Quilter, a Los Angeles, CA-based AI company building generative circuit board design software, raised $10m in Series A funding.
The round was led by Benchmark with participation from Coatue and existing investors including Root Ventures and Harrison Metal Capital. In conjunction with the funding, Quilter added Eric Vishria of Benchmark to the Board.
The company intends to use the funds to expand operations, hiring for numerous positions across AI/ML, electronics, and business domains to accelerate product awareness and adoption, its development efforts, being now in open beta, expanding current design limitations and enabling compilation of very complex boards with strict design constraints and requirements, and develop programs and partnerships that will help users experiment with Quilter risk-free, and share their projects and designs with their teammates and other members of the community.
Led by Sergiy Nesterenko, Founder and CEO, Quilter aims to build a “compiler for circuit boards”, to accelerate innovation in electronics.

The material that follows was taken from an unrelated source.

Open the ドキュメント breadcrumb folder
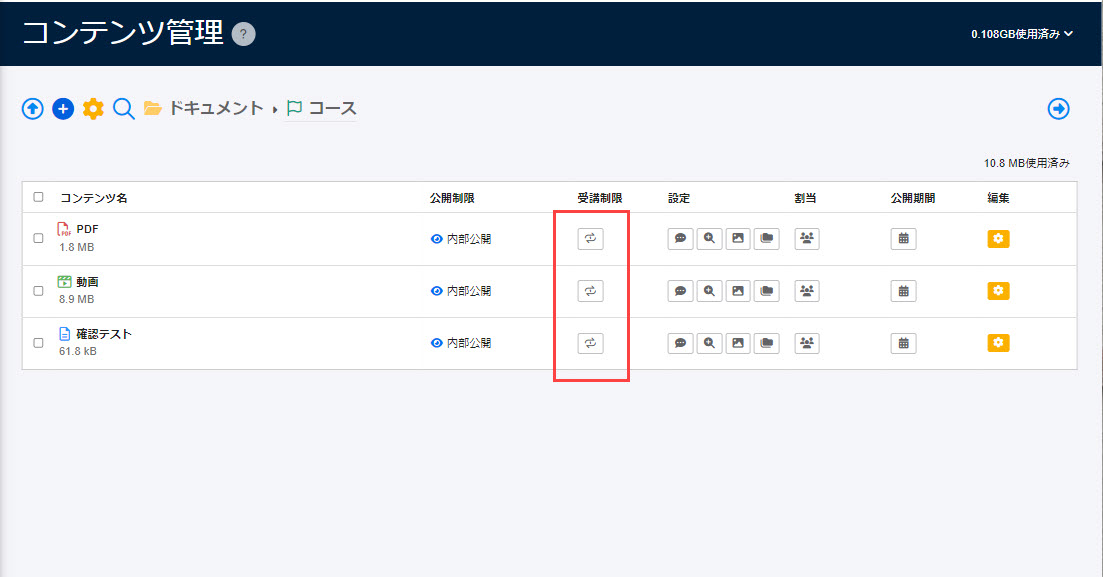The height and width of the screenshot is (577, 1103). [214, 108]
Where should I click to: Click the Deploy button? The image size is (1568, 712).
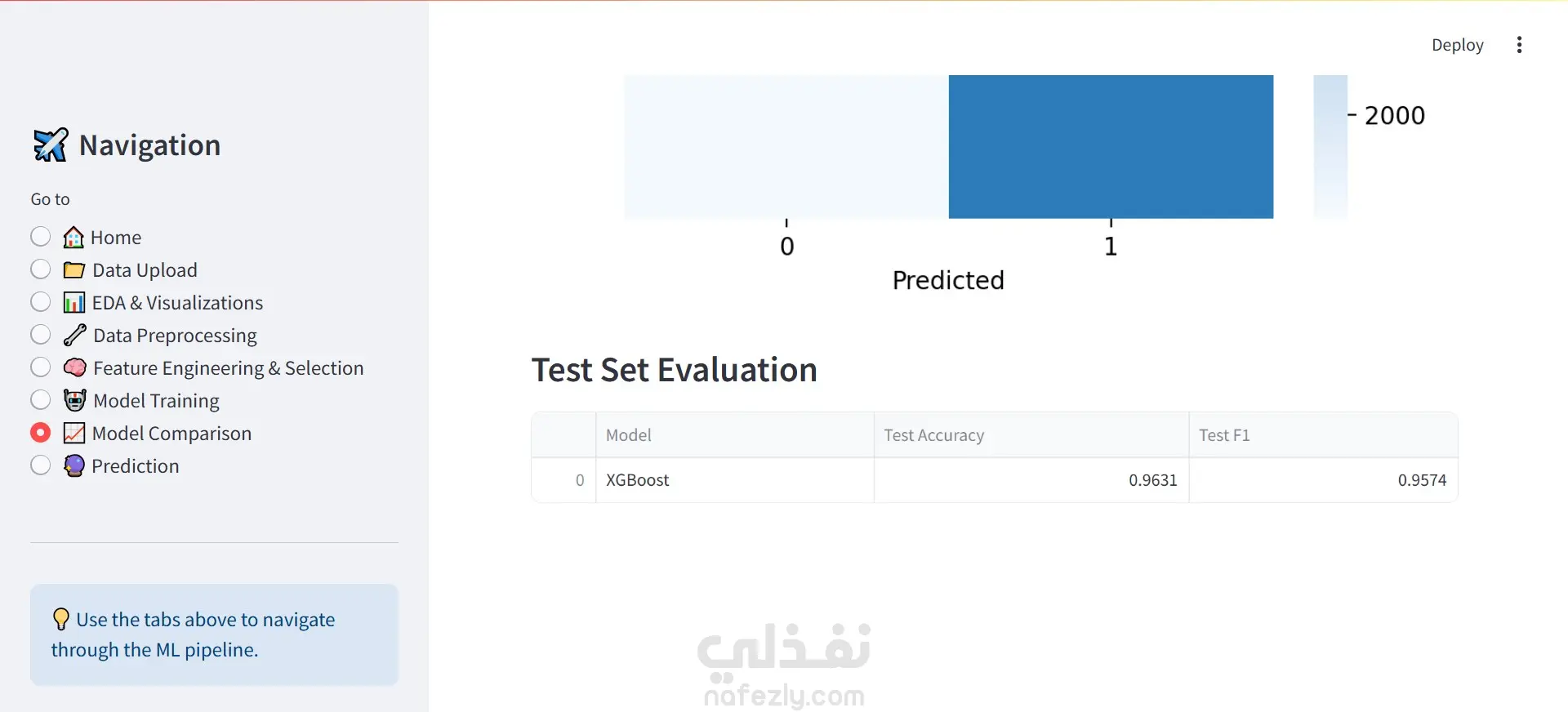(1457, 45)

The company is leveraging advancements in reinforcement learning, neural nets, and distributed computing to build a “compiler” that can manage all aspects of circuit board design including placement, routing, stackups, and pours to build production-ready solutions in hours, uses physics simulations to eliminate extra iterations and delays caused by hard-to-spot issues like crosstalk and electromagnetic interference, and designs natively within Altium and KiCAD file formats, and returns files in the same format users gave them to them.
Quilter has been in closed beta with a small community of engineers who have generated more than 100K unique PCB designs.